__Available records__

________________________

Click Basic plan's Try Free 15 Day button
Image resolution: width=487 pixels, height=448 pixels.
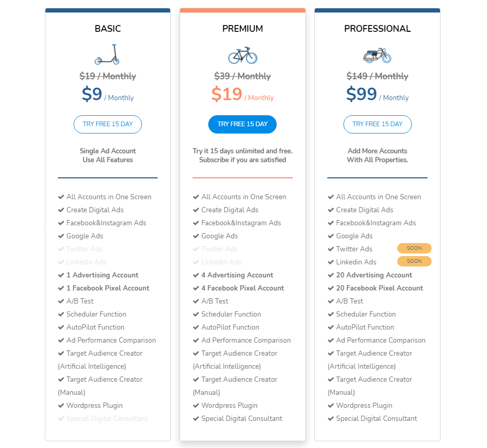coord(108,124)
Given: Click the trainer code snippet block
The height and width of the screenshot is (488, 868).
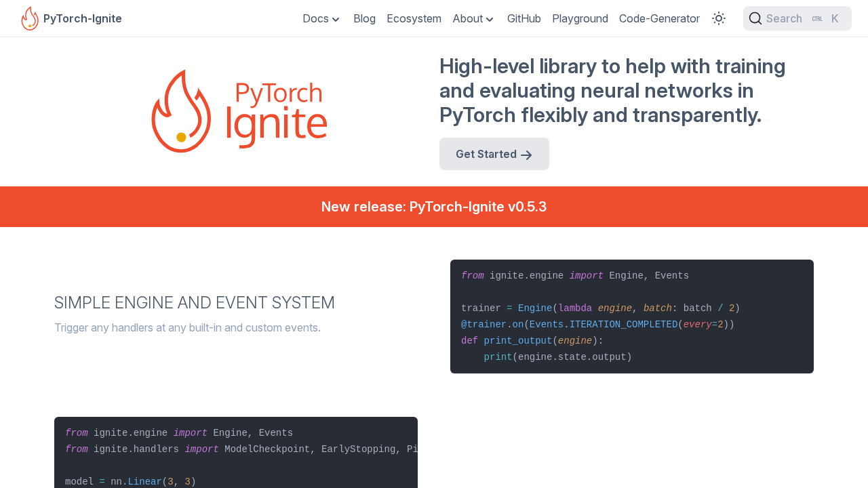Looking at the screenshot, I should [632, 316].
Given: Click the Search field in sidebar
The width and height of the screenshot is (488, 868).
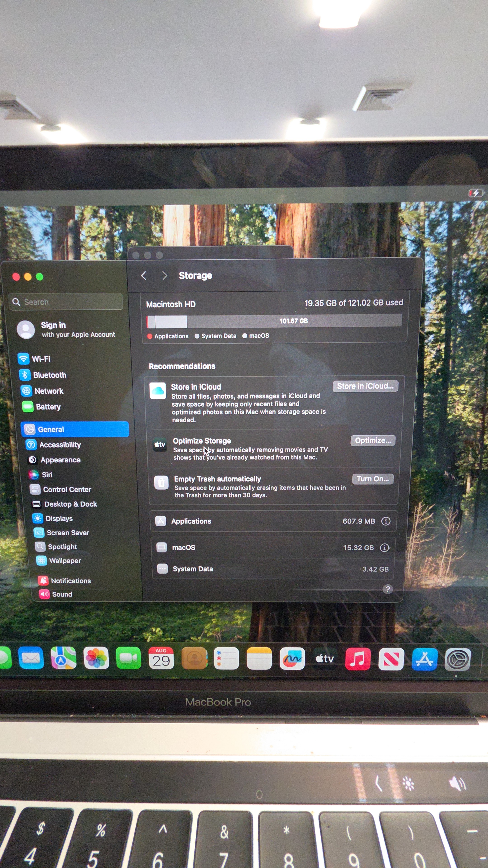Looking at the screenshot, I should (x=66, y=302).
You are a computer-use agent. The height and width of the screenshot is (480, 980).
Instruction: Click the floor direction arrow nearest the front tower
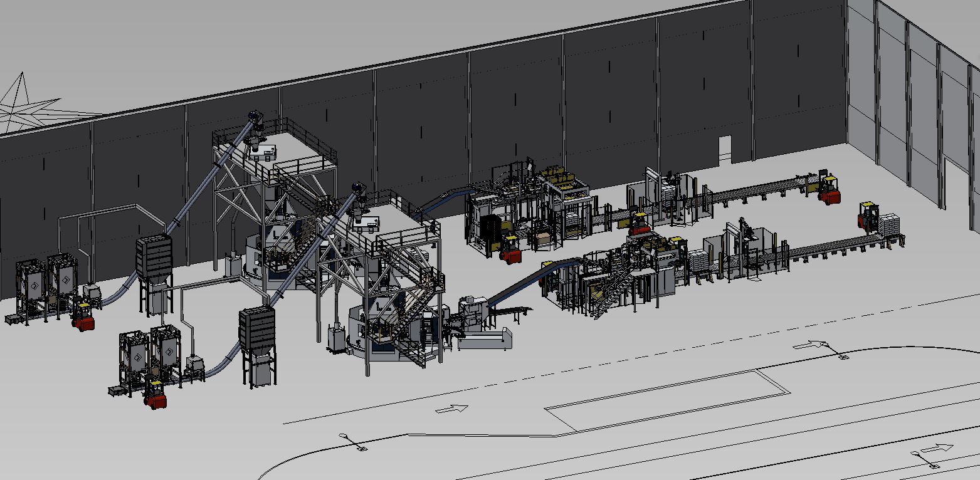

________________________

Print the records again exactly, pictures excluded.

__The answer__
Click Basic plan's Try Free 15 Day button
Image resolution: width=487 pixels, height=448 pixels.
coord(108,124)
Given: Click the trainer code snippet block
The height and width of the screenshot is (488, 868).
Looking at the screenshot, I should [632, 316].
Given: Click the Search field in sidebar
The width and height of the screenshot is (488, 868).
Looking at the screenshot, I should (x=66, y=302).
You are a computer-use agent. The height and width of the screenshot is (480, 980).
Instruction: Click the floor direction arrow nearest the front tower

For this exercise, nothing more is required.